Long lines of lorries halted traffic on highways in some 20 regions to demonstrate against the levies introduced on November 15 -- and the son of a close Putin ally responsible for collecting them. “They have to live and feed their children,” Igor Pasynkov, the head the country’s long-distance truckers association, said of the drivers involved in the demonstrations. “That’s why they are protesting.”
In the volatile North Caucasian republic of Dagestan, more than 1,000 truck drivers reportedly took part in the protest movement.
Trucks were parked up for tens of kilometres on the road heading to Azerbaijan, independent newspaper Novaya Gazeta reported.
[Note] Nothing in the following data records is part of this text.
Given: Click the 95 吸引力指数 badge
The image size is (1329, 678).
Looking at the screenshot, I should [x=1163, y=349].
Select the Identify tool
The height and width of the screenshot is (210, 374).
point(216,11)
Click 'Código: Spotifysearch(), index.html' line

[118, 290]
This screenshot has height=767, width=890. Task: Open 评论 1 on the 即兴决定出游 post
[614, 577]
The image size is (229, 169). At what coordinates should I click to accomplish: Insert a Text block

Dagestan’s disgruntled truck drivers have threatened to block the roads leading to Moscow on November 30 if the tax is not annulled, a call that had been echoed in other regions.
But while the protest has caused major disruptions across the country it has received little coverage in Russia’s tightly controlled state media and has only just begun garnering official attention. “We called TV stations. They refused to come and the police were called on us,” a truck driver who identified himself as Dibir told Novaya Gazeta.
That may be explained by the target of many of the protesters’ ire—the son of billionaire Arkady Rotenberg, a long-time friend and judo partner of Putin. Rotenberg junior, Igor, part owns the company that scooped the lucrative contract to collect the transportation tax.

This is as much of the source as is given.